August 19, 2021

Chili Pepper plant

You wouldn't think Chili Peppers and horses belong in the same post. And on a horse blog. But I promise they do.

 In 2017 I bought a Chili Pepper plant at the nursery in a 4" pot.
We lived on Vancouver Island off the west coast of Canada.

I planted it outside in a stainless steel container around the same time I planted the tomatoes, which would have been in May. This was my first Pepper plant.

As it grew I added a tomato cage because it looked like it could use the support.
Eventually it was about 3' tall and quite bushy. Thinking back there must have been more than one in the little pot to fill out like it did.

The garden was watered daily by hand as it was all either in containers or raised beds and didn't hold the water. This was an advantage in the spring and fall as we could get a lot of rain there and the garden needed to drain.

Despite our fairly long growing season, come fall, the peppers were just beginning to ripen.

What else could I do with my Chili Peppers?

I put a garbage bag and then towels down in front of the sliding glass door in the kitchen. I brought it in the house and hoped they would continue to ripen.

And they did.

We enjoyed the show as they went from green to yellow to orange to red, with some in each stage so we had variety.

As they turned red I picked them and added them to a paper bag where I was drying them.
After a couple of months inside the peppers were pretty much done.
I finished harvesting and then we packed the container back outside and forgot about it.

We actually don't eat a lot of peppers, I mostly bought it because I liked the picture with all the different colors.

But we do cook with some and they had a nice medium heat and it didn't need much to warm up a dinner.

In 2020 we had just a few of those Chili Peppers left. I was starting a few lettuce and mustard seeds for our garden at the new place. I thought, I'll throw some of the Chili Pepper seeds in a pot and see what happens. I didn't know if they were a hybrid or not or if they'd germinate.

Everything else sprouted, grew and was moved out into our little greenhouse, awaiting the warmer days.
Not much happened with my pot of chili seeds. But I kept it moist anyways. Just in case.

Finally it happened.

A few sprouted, then a few more.

Pretty soon there were about a dozen baby Chili plants. I moved the little pot out to the greenhouse to take advantage of the better light.

They continued to grow and I moved them to a bigger container. About 30 cm (12") square.

As the hot summer went on we removed the cover of the greenhouse as it was just too hot. These plants didn't get as tall as the original ones. They also seemed a little weak.
The pot would not support a tomato cage well, so I tied a string around the bundle of plants for support from each other.

The nights were cold, by pepper and tomato standards. Often dipping to 10c (50f).
The pepper crop was much smaller than the first year. A few got to full size, about 5-6cm (2-2.5"), almost a ladies baby finger sized, but many were much shorter. Only about 2.5cm (1") but still edible.

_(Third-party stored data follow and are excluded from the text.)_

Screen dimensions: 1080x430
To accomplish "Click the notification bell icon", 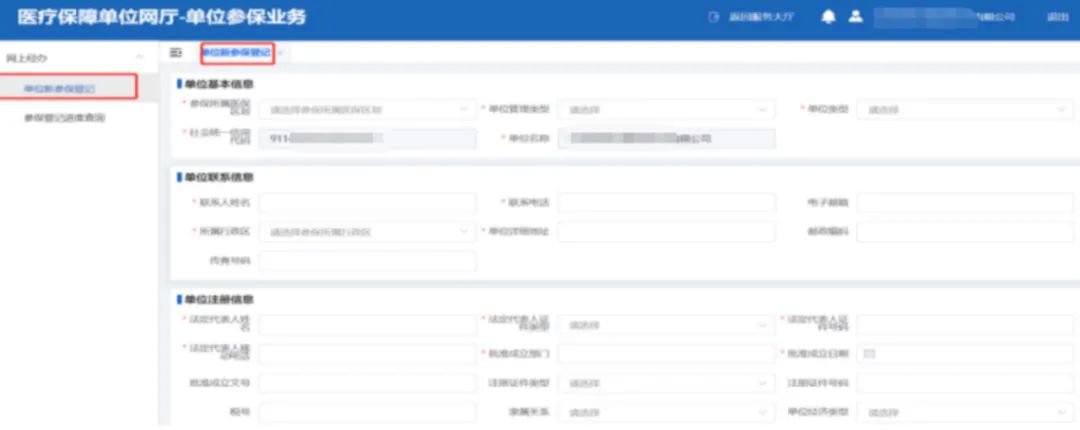I will point(828,17).
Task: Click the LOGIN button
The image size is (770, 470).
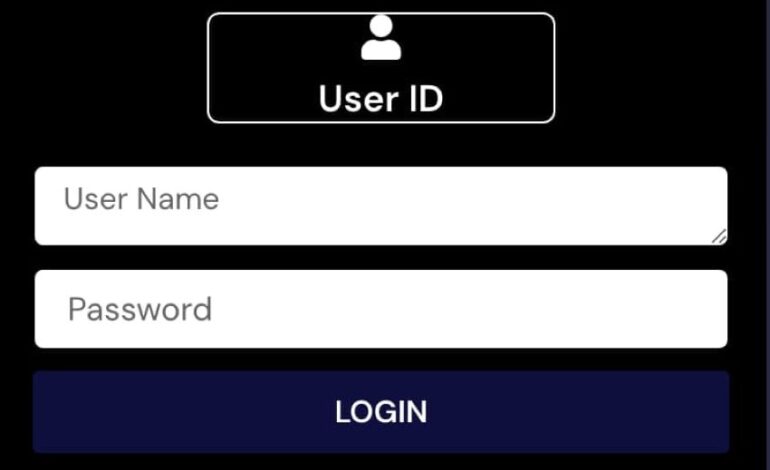Action: tap(381, 412)
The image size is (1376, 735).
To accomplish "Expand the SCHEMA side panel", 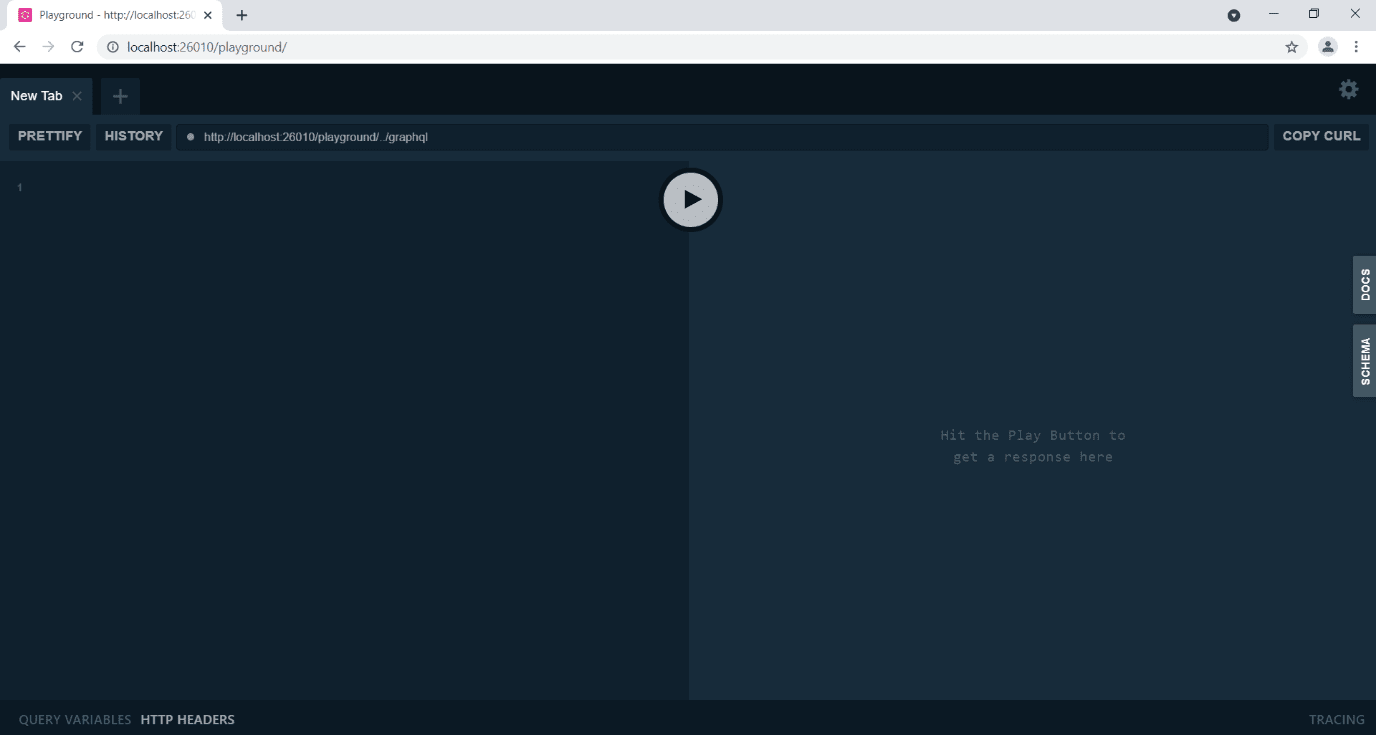I will click(x=1364, y=361).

They also did not seem as hot, and I had read that's related to the temperatures they grow in.

As in the first year I grew them, the season ended before they were ready.
I brought them into my much smaller house, and tried to give them as much light as I could.

I picked off the peppers as soon as they were red to give the others a fighting chance.

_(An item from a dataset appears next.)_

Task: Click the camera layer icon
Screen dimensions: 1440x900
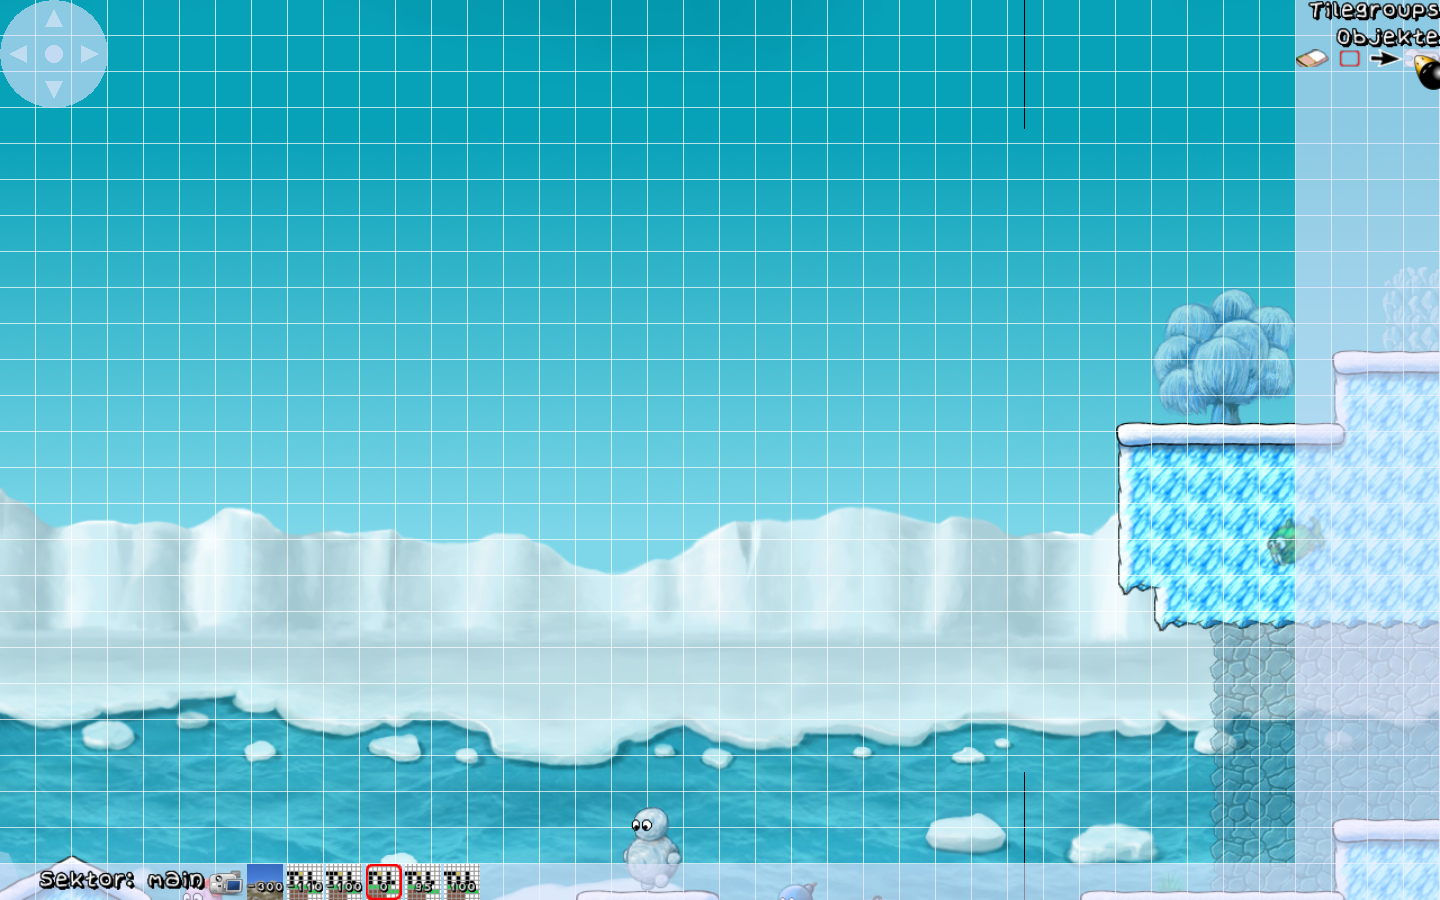Action: (227, 882)
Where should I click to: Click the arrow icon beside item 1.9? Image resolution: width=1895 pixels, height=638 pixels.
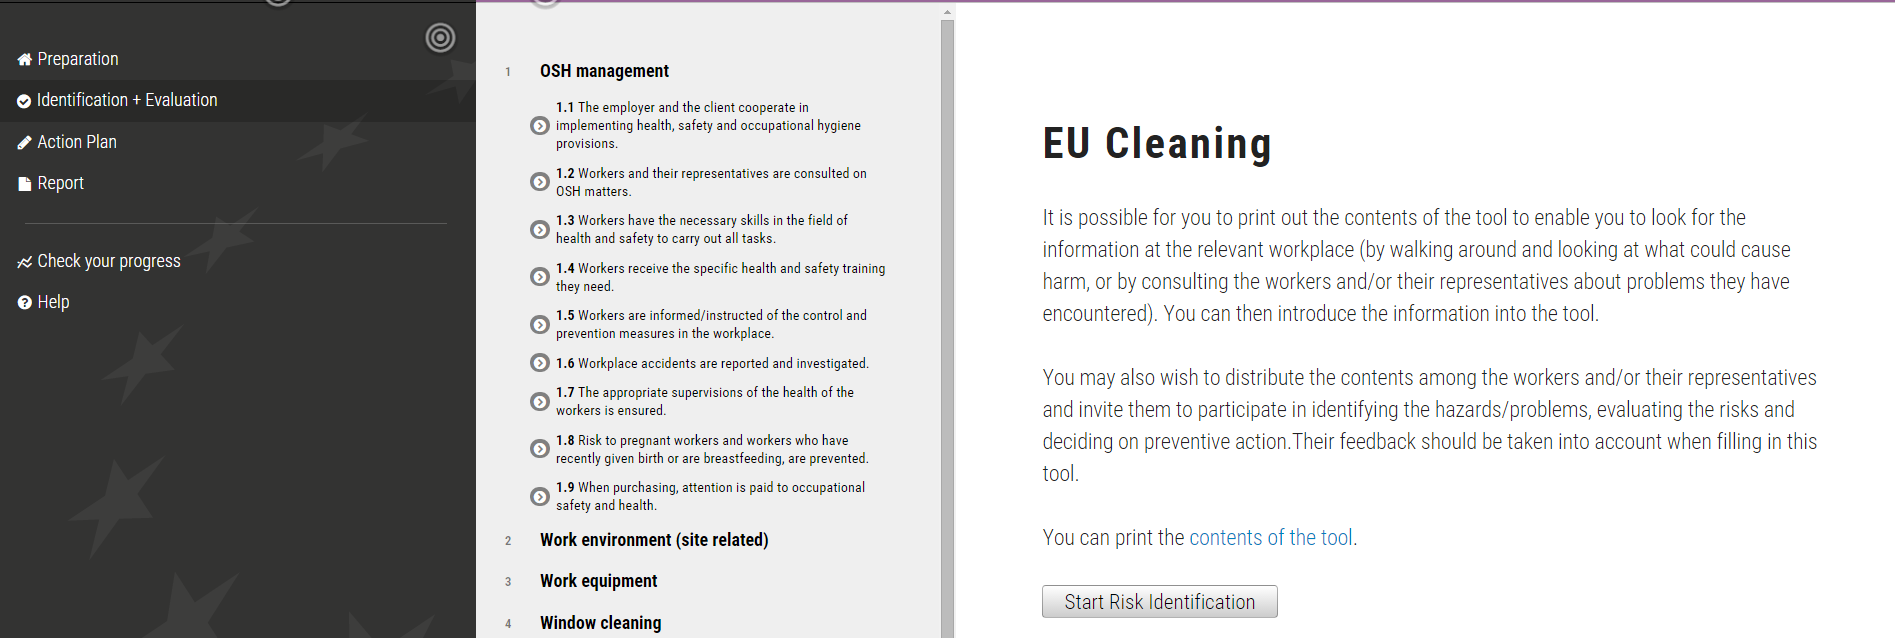[x=539, y=496]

We got more than enough to get us through the winter, but not enough for another year.

The plant though, did not seem unhappy.

I looked it up and in their native habitat they are perennial. Chili peppers live more than one season.

Who knew?

So I did my best to baby it through the winter season and not kill it.

With our small house and pellet stove it could be as hot as 25-30 c (80-90 f) in the day time. Any more than that and we'd have to open the door for awhile.

Not wanting to be that hot at night we often let it go out and the house would cool to 10c (50f) before I woke up and re-lit it. Not unlike the summer temperatures outside.

The difference being that there was a lot less light and we had a month of 30+ below zero celcius (-22f) so some nights did get colder in the house.

But it survived the winter.

When it was time to go outside I cut it down to about 15cm (6") to remove the lanky stems and start with some new growth.

I chose to occasionally feed it a tomato fertilizer as I wanted to encourage flowering and not a lot of excess plant growth.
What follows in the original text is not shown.